As COVID-19 descended, predictions about college closures rose.
NYU Professor Scott Galloway’s comments—and projections—were perhaps most notable.
But, as Washington Post reporter Nick Anderson shared recently on an episode of our Future U podcast, predictions of college closures have yet to result in a sudden, mass extinction—and, at least to this point, that remains true in the wake of COVID-19 as well.
What’s more, Moody’s Investors Service raised recently its outlook for the higher education sector. But as author and my podcast cohost Jeff Selingo noted, there was good news and bad news in the report.
The good news was that schools were able to maintain their cash positions—by making significant cuts. The bad news was that smaller private universities continue to see their net tuition per student decline.
So for someone like me who has made bold predictions about looming college failures (at least 25% over two decades), what are we to make of the data so far? I have four reflections.
First, I’ve never believed the question is squarely around college closures—which I’ve written consistently. The question to me has been colleges consolidating plus institutions declaring financial exigency, which is accredited higher education’s version of bankruptcy.
And we are seeing more moves toward consolidation.
Small schools continue to show signs of closing in New England, for example. Witness Becker College in Worchester, Mass.
More notably, there are signs of significant mergers. The Pennsylvania State System of Higher Education (PASSHE) is attempting to consolidate six of its schools into two right now. There are 14 universities in PASSHE, which means this would be a consolidation by roughly 29% in the system were it to occur. There’s significant political pushback on the ground, but the proposed plan is smart, thoughtful and fundamentally grounded in reality.
Consolidation isn’t just afoot in Pennsylvania. To highlight some of the other activity, there is a significant merger of the public university and community college system in New Hampshire likely to occur. Vermont has been debating a similar consolidation effort. Maine is moving a dramatic consolidation forward. Connecticut is still looking at consolidating its community college system. Georgia has done several consolidations.
That could amount to a lot of consolidation in a relatively short time period in higher education years.

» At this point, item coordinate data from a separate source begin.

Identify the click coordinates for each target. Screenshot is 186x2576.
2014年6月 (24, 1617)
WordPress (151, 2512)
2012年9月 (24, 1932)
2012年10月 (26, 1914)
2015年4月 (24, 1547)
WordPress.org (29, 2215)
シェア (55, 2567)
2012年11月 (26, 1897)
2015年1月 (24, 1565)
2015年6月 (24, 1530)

Which leads to the second point. Several commentators have made the argument that they doubt there will be a massive and rapid extinction of colleges. But outside of the predictions around the impact of COVID-19 that some have made, that statement presupposes that I—or many others—think this failure rate will occur in a quick couple-year time span.
It won’t. But that doesn’t mean that there won’t be a dramatic failure rate of existing schools over a long time horizon.
As I’ve written, Moody’s predicted in 2015 that that closure rate—out of 2,300 institutions—would triple by 2017, and the merger rate would double. Assuming that were true and that the rate held steady for 15 years, that would result in a reduction of 13% of existing higher education institutions.
Given the significant financial, demographic, and disruptive headwinds coming, however, and that Moody’s only covers a select number of institutions, there are reasons to think that its closure and merger projection may be conservative, especially once 2026 hits and there is a demographic cliff that results in fewer high school graduates in specific regions. The pandemic may have slightly accelerated this trend.
Third, it’s a bit hard to tell exactly the impact of the pandemic to this point because there has been a significant influx of federal dollars into higher education that Selingo and others believe may be propping up certain institutions. There’s an open question of what will happen when some of those dollars are spent.
Finally, to those who suggest this isn’t going to happen, they could be absolutely right. As Clay Christensen and I wrote, none of this is preordained. Colleges and universities can innovate.
They can learn to serve adult learners, for example. There are roughly 88 million adults who need more education and upskilling to be prepared for the jobs of tomorrow, so there is a lot of opportunity.
But it’s also fair to say that, as the Moody’s report shows, colleges have cut far more dramatically than I, and several other onlookers, expected they could—and in ways that, in some cases, have allowed them to avoid declaring financial exigency (and in other ways that may have flouted shared governance, according to a report from the American Association of University Professors).
How? In some cases by slashing whole departments, for example, which allowed them to cut tenured faculty that I had assumed were essentially a fixed cost on their balance sheets. This suggests that, in the face of imminent danger, universities may prove to be more nimble than I and others have expected.
But I wouldn’t bank on that being the end of this story. A story that we’ll have to assess over a generation, not a few intervening years.